# Dematter recommendation please



## msminnamouse (Jul 14, 2008)

Can you guys please recommend a dematting rake? Something affordable would be so nice...  I prefer professional tools because they usually work better than "pet" tools.


----------



## poodleholic (Mar 15, 2007)

I don't ever use dematting tools, because I feel they just do more damage to the hair, which creates even more matting. I put Survivor (by EQyss) in the hair, and then use my slicker and comb to ease out the mat. For those really bad mats, I rub in corn starch, pull the hair apart as much as possible, add a little more corn starch, and then gently pull the slicker and/or comb through. 

Slicker of choice is the one made by Les Poochs, but it's a little spendy at $85. Worth it, though!


----------



## ioreks_mom (Oct 1, 2008)

That Les Poochs brush looks great!! 

Do you think that cornstarch will help to looses the winter coat from Iorek's fur? He really hates for me to brush him and if the cornstarch will help the winter coat slide out smoother it might make it easier to brush him.

(Sorry for the hijack )


----------



## msminnamouse (Jul 14, 2008)

No need to apologize ioreks_mom.

Maybe I'll try conditioner and brushing out while the hair is saturated with it. It always worked on my tangles. 

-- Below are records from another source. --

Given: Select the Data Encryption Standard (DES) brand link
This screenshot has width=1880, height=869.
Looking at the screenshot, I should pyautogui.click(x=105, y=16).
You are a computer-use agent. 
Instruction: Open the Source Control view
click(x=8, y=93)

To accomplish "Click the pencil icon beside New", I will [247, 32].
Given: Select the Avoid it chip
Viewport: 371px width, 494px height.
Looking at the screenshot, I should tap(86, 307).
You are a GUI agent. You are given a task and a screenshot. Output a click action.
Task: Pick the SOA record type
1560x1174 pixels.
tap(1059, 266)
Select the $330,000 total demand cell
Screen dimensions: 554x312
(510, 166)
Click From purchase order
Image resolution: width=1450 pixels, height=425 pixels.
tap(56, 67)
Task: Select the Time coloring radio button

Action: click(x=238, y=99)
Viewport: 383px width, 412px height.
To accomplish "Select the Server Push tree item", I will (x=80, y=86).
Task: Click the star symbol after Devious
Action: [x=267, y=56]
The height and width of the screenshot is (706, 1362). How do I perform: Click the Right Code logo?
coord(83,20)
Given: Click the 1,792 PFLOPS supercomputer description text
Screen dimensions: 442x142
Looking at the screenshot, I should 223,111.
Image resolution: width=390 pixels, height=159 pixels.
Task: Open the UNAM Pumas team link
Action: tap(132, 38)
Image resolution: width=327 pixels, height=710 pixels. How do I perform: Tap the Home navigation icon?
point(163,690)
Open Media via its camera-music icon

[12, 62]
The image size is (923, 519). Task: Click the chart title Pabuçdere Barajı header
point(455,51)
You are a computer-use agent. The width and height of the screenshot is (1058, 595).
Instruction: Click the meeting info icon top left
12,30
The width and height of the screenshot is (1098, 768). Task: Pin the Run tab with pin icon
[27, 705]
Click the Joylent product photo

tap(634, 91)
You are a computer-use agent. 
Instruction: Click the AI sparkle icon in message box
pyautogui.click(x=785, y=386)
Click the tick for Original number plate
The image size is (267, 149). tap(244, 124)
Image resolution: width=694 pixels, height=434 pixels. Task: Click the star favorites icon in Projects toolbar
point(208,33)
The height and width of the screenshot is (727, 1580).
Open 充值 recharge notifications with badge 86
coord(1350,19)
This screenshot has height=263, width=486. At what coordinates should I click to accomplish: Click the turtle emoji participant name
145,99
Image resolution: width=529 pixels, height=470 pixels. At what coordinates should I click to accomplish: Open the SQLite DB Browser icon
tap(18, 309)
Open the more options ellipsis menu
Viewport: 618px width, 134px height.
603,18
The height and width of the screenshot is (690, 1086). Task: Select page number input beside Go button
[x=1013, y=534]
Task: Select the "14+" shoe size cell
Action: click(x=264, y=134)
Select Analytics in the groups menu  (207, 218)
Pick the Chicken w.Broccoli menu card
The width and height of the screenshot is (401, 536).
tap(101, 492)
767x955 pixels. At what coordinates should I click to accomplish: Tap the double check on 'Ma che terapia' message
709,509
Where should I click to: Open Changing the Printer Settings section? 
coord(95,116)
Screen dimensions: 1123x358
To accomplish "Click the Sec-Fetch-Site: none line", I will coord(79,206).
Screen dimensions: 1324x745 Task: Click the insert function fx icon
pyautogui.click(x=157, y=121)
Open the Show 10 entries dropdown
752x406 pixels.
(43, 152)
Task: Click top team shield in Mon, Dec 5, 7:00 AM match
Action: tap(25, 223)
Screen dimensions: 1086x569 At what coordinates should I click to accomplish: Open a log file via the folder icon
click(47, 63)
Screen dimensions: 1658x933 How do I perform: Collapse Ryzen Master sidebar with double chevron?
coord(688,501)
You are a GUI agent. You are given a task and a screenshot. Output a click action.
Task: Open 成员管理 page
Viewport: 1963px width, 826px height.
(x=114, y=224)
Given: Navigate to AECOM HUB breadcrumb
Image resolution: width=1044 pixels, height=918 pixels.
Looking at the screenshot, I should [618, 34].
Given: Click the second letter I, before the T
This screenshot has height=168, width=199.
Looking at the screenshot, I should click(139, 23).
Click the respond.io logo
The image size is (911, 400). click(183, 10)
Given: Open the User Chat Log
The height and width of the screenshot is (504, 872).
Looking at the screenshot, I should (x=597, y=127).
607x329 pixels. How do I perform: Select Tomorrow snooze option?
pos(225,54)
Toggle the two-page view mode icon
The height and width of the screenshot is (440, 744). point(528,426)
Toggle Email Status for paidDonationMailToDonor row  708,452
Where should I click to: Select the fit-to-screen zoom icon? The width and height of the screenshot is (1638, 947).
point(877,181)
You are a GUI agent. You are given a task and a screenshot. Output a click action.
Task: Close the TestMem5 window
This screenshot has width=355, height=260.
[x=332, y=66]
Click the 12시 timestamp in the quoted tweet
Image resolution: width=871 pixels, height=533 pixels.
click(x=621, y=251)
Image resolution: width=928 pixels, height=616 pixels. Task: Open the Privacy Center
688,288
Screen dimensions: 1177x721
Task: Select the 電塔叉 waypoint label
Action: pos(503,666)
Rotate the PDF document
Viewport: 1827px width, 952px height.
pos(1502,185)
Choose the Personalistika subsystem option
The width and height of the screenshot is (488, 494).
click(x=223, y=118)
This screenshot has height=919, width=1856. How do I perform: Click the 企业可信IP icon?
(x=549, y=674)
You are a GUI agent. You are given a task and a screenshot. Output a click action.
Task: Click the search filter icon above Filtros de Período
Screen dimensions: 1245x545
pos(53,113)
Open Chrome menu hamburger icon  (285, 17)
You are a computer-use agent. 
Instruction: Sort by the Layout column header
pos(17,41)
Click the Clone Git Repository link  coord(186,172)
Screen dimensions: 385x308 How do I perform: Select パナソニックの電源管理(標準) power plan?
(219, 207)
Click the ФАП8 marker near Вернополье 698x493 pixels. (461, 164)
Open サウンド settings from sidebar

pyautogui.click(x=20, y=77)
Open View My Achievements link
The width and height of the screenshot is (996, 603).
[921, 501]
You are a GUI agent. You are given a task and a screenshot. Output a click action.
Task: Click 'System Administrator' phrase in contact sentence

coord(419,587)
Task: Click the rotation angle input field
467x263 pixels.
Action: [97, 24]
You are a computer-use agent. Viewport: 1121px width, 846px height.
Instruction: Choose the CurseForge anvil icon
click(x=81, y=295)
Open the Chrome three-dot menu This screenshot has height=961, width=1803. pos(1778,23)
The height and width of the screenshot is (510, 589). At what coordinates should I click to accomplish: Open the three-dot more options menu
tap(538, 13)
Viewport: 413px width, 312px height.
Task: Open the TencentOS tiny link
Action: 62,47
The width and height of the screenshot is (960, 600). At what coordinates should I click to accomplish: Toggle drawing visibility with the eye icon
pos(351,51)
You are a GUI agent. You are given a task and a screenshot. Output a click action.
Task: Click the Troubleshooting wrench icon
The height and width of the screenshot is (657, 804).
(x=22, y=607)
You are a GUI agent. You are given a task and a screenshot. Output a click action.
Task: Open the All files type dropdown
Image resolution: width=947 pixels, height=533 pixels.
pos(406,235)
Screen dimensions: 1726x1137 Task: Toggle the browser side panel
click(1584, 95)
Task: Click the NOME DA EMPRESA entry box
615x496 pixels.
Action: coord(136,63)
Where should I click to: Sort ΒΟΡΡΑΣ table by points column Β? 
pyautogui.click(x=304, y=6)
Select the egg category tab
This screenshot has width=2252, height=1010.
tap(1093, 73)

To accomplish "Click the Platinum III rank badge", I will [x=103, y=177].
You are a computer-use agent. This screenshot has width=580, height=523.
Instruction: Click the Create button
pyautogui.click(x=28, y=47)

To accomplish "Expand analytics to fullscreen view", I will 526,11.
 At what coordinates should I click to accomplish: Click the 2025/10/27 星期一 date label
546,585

The Survivor is kind of pricey for one dog (I'm a college student so everything is pricey!) but if I start grooming more dogs, I'll probably just get it.


----------



## ioreks_mom (Oct 1, 2008)

For my sammy I also put conditioner on his fur and comb him out with my rake while he is still covered in it.

When we were taking Iorek to obedience the trainer said that dog's don't need fancy shampoo and conditioner. She said that I can get any old human shampoo/conditioner and it would be fine. I bought big 1 litre bottles that are vanilla and honey scent and they were only about $5 each. We still have tons. It smells much nicer than most dog shampoo that I have found since it is a very mild scent and the conditioner works really well as a detangler. 

I think that will be my job for this weekend. I just tried to get a grooming appt for Iorek and had no luck... My family is coming for a visit in a few weeks and I want him looking good


----------



## msminnamouse (Jul 14, 2008)

I don't know about that. I posted that I used human shampoo on my dog in a grooming forum and they all told me that it was too drying for dogs, and that the pH isn't right for dogs and that it strips the oils in their coats.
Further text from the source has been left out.